What needs to be done
Keep every line of the data below that has the string "Betoonist" and present those lines.
* * * * * * * * *
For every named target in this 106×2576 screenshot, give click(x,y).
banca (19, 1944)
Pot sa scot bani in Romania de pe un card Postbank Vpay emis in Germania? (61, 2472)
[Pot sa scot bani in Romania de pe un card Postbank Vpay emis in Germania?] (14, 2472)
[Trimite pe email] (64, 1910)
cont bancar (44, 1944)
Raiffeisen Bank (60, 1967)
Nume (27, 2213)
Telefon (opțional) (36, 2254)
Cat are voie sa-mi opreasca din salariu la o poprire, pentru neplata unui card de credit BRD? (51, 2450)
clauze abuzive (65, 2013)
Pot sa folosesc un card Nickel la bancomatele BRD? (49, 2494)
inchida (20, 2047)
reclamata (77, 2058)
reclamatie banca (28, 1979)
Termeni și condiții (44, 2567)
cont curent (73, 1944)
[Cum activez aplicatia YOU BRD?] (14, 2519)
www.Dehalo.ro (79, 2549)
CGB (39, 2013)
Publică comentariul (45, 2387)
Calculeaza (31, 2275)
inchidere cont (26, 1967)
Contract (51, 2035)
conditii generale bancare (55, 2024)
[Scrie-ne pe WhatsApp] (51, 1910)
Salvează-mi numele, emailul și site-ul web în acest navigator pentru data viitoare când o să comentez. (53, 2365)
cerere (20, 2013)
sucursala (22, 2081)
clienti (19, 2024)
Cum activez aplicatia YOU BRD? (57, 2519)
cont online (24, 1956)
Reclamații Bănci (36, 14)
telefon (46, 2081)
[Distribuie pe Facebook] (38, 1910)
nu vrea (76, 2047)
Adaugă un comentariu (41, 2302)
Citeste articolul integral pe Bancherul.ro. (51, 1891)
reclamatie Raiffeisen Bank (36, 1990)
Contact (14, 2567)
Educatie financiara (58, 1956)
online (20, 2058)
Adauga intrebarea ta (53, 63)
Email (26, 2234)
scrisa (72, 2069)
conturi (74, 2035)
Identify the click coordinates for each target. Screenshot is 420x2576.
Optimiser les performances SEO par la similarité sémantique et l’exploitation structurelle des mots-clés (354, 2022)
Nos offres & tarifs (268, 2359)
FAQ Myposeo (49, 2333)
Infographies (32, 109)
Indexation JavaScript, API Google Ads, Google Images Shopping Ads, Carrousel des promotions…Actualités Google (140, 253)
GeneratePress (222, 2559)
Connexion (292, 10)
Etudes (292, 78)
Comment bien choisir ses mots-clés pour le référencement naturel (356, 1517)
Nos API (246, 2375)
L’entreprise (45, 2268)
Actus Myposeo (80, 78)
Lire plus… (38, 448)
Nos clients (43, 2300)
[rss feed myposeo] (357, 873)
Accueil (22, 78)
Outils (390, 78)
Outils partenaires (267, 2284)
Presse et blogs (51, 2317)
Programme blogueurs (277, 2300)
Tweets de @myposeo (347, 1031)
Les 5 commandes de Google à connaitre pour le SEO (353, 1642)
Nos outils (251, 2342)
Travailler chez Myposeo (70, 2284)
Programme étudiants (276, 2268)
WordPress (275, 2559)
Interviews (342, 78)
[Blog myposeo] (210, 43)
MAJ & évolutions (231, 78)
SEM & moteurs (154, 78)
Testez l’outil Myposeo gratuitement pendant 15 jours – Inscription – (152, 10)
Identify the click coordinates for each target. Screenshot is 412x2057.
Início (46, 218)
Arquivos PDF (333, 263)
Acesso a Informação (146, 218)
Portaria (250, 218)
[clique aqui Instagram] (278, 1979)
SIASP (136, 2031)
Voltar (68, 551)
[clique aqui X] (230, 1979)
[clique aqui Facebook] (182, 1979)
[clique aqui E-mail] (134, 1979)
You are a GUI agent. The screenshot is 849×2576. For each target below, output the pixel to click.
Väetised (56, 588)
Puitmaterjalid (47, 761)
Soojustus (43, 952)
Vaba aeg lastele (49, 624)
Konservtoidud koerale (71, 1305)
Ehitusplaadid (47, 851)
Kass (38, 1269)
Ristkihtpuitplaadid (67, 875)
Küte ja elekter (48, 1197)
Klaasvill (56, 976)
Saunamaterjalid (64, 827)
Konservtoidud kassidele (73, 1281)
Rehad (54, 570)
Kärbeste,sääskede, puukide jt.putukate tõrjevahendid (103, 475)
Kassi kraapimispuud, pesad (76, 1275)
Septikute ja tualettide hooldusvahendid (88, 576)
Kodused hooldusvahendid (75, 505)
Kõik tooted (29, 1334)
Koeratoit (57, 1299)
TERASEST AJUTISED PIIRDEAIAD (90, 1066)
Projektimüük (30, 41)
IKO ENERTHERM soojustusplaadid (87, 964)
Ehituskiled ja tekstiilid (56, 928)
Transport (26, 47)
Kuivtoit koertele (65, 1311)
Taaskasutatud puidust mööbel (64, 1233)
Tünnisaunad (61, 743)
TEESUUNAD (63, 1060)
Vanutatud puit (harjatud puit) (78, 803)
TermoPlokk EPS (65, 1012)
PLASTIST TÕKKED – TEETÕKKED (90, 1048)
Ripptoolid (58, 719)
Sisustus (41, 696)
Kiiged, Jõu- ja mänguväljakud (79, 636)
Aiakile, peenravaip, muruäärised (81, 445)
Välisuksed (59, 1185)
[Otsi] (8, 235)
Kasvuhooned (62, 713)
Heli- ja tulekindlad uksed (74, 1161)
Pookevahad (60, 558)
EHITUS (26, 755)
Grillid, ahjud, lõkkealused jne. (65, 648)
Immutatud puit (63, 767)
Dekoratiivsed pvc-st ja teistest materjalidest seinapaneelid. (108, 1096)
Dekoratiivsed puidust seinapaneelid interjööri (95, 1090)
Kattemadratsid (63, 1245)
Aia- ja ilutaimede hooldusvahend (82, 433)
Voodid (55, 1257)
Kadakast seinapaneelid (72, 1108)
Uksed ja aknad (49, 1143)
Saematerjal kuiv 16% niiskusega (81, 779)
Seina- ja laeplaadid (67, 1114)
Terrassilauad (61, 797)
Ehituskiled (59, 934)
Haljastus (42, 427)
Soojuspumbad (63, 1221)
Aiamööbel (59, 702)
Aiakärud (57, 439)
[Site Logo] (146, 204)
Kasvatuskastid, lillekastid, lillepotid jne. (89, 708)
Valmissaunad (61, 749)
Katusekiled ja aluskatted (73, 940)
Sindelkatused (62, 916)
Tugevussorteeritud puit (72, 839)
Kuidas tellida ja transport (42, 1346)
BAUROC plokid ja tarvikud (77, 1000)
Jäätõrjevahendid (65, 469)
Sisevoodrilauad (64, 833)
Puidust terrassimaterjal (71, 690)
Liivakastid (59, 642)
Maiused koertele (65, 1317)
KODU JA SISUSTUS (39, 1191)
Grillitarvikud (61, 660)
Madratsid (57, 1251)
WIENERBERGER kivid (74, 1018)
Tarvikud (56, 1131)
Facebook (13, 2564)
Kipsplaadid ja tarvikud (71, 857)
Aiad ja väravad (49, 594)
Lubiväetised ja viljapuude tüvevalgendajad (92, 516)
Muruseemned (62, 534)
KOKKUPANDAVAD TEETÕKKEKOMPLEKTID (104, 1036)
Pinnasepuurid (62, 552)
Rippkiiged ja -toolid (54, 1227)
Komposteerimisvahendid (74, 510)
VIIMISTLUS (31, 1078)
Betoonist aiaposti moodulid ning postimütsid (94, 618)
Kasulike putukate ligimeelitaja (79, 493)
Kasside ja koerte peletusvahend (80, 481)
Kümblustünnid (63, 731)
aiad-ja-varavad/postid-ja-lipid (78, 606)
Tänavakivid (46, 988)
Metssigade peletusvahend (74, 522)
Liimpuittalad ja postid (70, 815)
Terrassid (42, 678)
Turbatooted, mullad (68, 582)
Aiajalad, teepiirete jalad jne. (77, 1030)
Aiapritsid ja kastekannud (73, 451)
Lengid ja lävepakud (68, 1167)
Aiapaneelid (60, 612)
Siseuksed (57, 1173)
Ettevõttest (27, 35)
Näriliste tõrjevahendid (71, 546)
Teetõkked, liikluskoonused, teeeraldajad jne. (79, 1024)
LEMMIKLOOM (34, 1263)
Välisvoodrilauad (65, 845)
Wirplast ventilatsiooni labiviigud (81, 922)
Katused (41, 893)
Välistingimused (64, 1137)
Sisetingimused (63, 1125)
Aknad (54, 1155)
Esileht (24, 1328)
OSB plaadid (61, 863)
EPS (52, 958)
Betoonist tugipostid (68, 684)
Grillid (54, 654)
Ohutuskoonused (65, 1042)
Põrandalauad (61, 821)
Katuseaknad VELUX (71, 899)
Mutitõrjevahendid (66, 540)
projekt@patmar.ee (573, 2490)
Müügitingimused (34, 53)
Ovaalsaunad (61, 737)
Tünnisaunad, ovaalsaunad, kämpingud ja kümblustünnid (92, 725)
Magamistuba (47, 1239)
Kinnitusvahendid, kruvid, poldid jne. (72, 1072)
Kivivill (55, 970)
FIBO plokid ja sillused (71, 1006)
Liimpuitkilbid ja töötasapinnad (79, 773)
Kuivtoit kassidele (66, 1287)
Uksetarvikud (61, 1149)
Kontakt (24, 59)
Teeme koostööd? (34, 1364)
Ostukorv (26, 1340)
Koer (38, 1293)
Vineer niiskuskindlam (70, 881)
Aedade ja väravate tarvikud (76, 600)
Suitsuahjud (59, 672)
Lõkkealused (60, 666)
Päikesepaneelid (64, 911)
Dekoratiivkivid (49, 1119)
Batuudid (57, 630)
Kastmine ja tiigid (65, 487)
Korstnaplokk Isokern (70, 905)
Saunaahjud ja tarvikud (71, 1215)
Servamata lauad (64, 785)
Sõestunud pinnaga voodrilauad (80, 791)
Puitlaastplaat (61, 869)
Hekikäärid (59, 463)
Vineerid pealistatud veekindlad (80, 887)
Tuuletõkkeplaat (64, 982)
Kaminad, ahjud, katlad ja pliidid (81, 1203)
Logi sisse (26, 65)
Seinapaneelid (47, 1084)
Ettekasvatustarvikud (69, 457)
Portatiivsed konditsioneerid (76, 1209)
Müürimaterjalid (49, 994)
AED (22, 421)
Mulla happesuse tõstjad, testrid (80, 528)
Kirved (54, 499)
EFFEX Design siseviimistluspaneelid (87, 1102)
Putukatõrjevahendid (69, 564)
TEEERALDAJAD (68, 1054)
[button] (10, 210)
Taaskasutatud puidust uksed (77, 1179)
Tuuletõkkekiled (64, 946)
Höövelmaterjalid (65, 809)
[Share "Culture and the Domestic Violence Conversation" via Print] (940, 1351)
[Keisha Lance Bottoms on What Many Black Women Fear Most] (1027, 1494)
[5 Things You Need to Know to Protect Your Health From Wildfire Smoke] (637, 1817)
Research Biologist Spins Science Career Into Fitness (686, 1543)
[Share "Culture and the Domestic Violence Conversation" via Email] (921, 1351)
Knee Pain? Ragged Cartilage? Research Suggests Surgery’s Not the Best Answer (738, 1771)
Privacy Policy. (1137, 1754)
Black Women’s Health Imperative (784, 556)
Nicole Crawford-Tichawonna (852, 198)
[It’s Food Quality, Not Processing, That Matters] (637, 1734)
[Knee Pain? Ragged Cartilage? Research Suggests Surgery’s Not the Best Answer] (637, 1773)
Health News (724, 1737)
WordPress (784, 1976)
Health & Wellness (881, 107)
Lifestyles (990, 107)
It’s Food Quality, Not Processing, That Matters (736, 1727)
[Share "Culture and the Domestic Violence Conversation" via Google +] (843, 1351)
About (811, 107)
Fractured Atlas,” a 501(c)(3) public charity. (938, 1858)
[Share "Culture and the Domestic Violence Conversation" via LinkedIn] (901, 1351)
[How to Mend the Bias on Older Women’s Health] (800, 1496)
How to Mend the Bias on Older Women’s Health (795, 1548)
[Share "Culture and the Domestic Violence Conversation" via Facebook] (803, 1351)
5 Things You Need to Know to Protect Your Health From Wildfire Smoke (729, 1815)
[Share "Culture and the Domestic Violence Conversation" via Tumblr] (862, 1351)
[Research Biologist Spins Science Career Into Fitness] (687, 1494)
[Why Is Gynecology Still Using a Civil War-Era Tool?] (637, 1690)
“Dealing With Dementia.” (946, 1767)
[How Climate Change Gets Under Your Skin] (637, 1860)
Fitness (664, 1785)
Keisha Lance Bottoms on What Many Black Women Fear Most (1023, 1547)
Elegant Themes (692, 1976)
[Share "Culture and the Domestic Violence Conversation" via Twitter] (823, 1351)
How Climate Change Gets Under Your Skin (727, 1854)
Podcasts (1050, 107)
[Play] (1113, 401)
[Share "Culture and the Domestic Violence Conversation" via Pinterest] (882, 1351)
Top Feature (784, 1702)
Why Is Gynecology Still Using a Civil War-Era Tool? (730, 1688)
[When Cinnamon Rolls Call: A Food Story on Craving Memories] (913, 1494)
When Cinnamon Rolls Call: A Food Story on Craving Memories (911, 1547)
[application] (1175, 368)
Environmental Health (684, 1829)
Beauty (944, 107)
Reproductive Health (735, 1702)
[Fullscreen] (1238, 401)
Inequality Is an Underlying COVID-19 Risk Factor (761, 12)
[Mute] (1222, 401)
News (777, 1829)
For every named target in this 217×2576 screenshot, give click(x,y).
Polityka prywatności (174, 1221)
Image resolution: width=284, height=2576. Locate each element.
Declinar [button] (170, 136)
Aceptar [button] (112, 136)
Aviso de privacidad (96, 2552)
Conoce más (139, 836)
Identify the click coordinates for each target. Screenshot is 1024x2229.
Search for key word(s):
* * * * * * * * *
Answer space
Betoonist aiaposti moodulid ning postimütsid (94, 618)
Betoonist tugipostid (68, 684)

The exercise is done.